Mientras el recorrido profesional de Jorge Guinzburg y el de su otra hija, Malena Guinzburg, siempre estuvo ligado al escenario y a la televisión, Soledad eligió un perfil bajo desde muy joven. Su interés pasó por la formación, la escucha y el trabajo silencioso, en un trayecto que la fue alejando naturalmente de cualquier tentación de fama heredada.

Su camino profesional combinó dos universos que conviven sin estridencias. Primero se formó en Bellas Artes, un territorio vinculado a lo creativo, y luego encontró en la psicología el espacio donde desarrollar su vocación. Esa elección marcó un modo de vida enfocado en lo íntimo, lejos del espectáculo y de la lógica de la exposición permanente.

En un momento clave, Soledad Guinzburg tomó una decisión que terminó de consolidar ese rumbo. Eligió mudarse a Europa y establecerse en Barcelona junto a su marido, Andrés Trebliner, y sus dos hijos adolescentes. La distancia no respondió a un proyecto mediático ni a una oportunidad ligada a la fama, sino a una búsqueda personal vinculada al bienestar familiar.

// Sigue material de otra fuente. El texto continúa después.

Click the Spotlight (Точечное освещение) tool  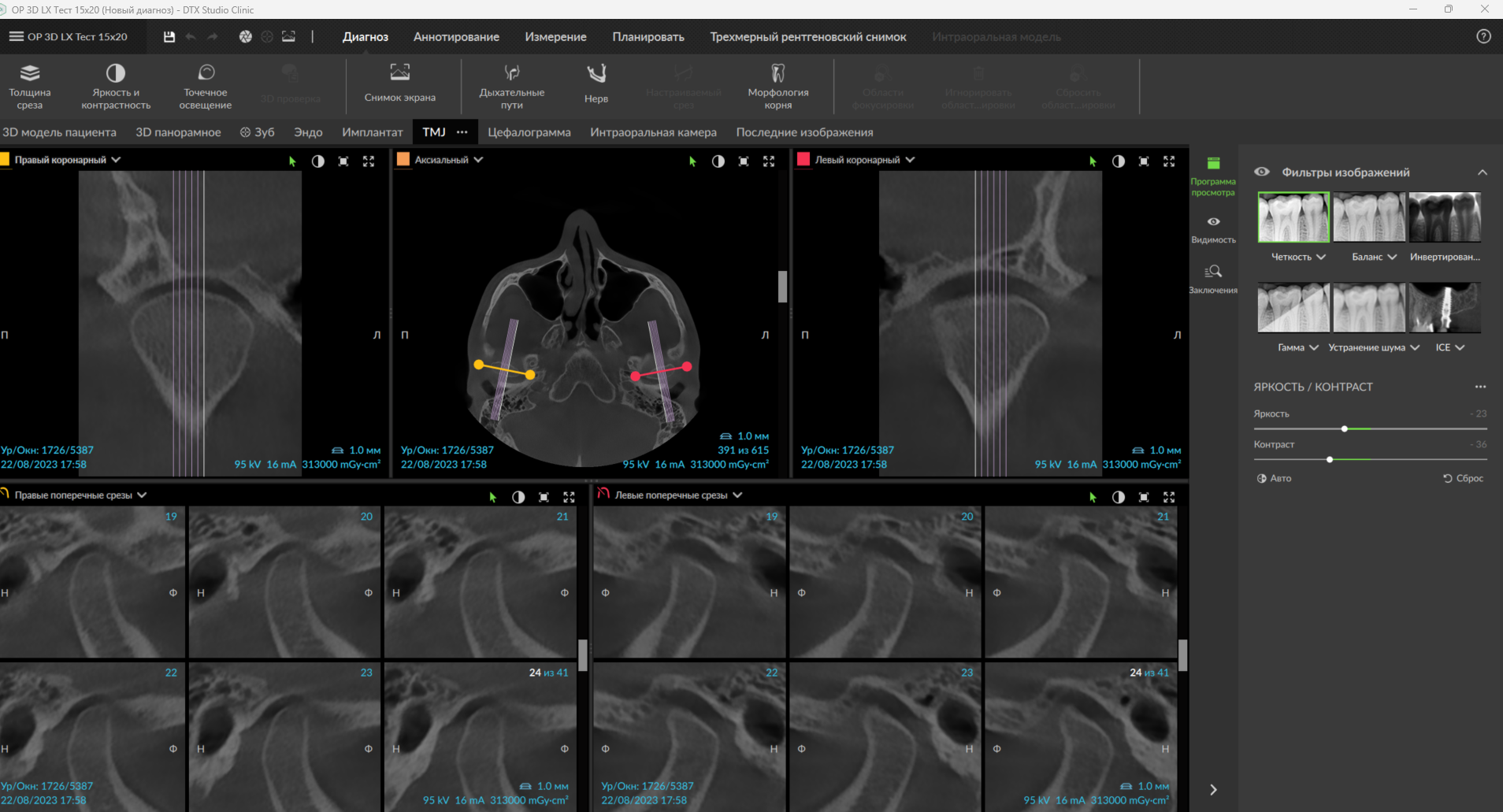[x=205, y=85]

Fue su hermana quien, tiempo después, puso en palabras los motivos de ese cambio. En una entrevista con Teleshow, Malena Guinzburg explicó: “Se fueron por el miedo que les daba criar a dos adolescentes en este país al que no consideraban demasiado seguro”. La frase dejó al descubierto una decisión atravesada por preocupaciones cotidianas, muy lejos de cualquier lógica pública.

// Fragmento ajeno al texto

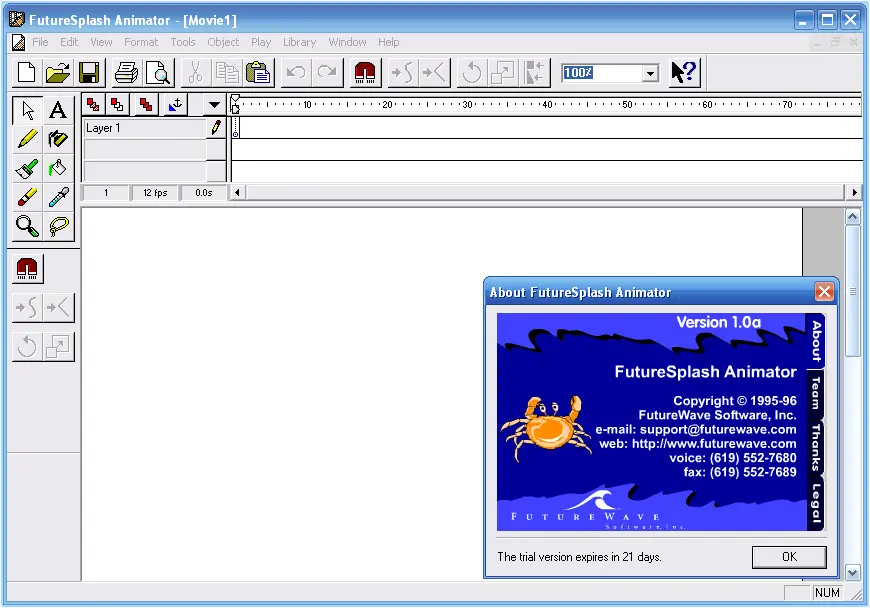The width and height of the screenshot is (870, 608).
Task: Select the Lasso tool
Action: point(57,226)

La partida, sin embargo, no estuvo exenta de impacto emocional. La propia Malena reconoció cuánto le costó ese alejamiento: “Me angustió mucho su ausencia. Fue un garrón tenerla lejos, a ella y a mis dos sobrinos. Los extrañé muchísimo”. Un testimonio que revela el costo afectivo detrás de una elección profundamente personal.

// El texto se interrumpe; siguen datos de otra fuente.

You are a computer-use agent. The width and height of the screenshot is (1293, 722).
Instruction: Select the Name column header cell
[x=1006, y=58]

Hoy, desde España, Soledad Guinzburg sostiene la coherencia de ese camino. Sin redes activas ni apariciones mediáticas, ejerce su profesión y acompaña la vida de sus hijos, manteniendo una identidad propia, lejos del apellido como marca pública. Una historia que contrasta con la popularidad de Jorge Guinzburg, y que confirma que no todos los legados se continúan frente a cámara.